[Task goal]:
Lay out the stretch from the line containing "Where should I" through the last line as a Markdown table with the columns Row and Line. Row numbers each line in order, and Line holds the line itself. Leave out blank lines.
** begin Records to process **
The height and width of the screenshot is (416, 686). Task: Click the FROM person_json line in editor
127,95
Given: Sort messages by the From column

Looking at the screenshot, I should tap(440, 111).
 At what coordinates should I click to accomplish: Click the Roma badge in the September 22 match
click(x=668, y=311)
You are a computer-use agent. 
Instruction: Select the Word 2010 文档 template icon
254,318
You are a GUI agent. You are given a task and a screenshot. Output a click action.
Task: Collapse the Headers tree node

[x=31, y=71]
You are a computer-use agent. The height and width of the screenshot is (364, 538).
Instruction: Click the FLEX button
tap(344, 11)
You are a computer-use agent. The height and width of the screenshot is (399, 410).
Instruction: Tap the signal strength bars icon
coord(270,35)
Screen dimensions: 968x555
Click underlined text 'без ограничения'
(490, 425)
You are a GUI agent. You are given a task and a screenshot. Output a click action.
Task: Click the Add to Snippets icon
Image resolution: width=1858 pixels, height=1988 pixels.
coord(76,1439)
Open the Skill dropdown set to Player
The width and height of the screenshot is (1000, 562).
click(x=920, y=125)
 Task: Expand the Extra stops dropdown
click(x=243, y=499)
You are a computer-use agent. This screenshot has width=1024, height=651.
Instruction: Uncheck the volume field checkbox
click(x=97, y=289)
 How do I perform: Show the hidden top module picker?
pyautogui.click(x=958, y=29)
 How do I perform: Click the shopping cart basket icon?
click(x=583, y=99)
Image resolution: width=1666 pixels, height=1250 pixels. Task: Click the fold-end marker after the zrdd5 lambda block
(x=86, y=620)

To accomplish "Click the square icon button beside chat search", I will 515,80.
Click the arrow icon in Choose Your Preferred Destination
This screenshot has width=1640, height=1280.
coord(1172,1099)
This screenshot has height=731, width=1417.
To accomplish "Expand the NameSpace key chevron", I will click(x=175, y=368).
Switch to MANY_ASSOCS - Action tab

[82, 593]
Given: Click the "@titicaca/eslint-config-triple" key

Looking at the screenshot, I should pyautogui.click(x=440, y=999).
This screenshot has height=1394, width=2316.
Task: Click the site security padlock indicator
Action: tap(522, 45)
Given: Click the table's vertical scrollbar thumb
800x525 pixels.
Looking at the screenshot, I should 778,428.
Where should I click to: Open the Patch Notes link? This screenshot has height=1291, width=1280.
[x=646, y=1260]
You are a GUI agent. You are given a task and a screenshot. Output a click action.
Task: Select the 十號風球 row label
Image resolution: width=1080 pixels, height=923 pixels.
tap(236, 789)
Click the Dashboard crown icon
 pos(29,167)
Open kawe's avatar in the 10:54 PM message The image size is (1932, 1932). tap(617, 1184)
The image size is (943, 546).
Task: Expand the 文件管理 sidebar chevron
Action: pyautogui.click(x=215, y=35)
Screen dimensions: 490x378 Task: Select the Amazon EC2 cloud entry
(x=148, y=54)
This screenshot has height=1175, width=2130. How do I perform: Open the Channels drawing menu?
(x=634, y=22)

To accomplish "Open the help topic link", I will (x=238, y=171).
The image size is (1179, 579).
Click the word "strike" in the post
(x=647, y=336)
** end Records to process **
[Problem solution]:
| Row | Line |
|---|---|
| 1 | Where should I click to: Open the Patch Notes link? This screenshot has height=1291, width=1280. |
| 2 | [x=646, y=1260] |
| 3 | You are a GUI agent. You are given a task and a screenshot. Output a click action. |
| 4 | Task: Select the 十號風球 row label |
| 5 | Image resolution: width=1080 pixels, height=923 pixels. |
| 6 | tap(236, 789) |
| 7 | Click the Dashboard crown icon |
| 8 |  pos(29,167) |
| 9 | Open kawe's avatar in the 10:54 PM message The image size is (1932, 1932). tap(617, 1184) |
| 10 | The image size is (943, 546). |
| 11 | Task: Expand the 文件管理 sidebar chevron |
| 12 | Action: pyautogui.click(x=215, y=35) |
| 13 | Screen dimensions: 490x378 Task: Select the Amazon EC2 cloud entry |
| 14 | (x=148, y=54) |
| 15 | This screenshot has height=1175, width=2130. How do I perform: Open the Channels drawing menu? |
| 16 | (x=634, y=22) |
| 17 | To accomplish "Open the help topic link", I will (x=238, y=171). |
| 18 | The image size is (1179, 579). |
| 19 | Click the word "strike" in the post |
| 20 | (x=647, y=336) |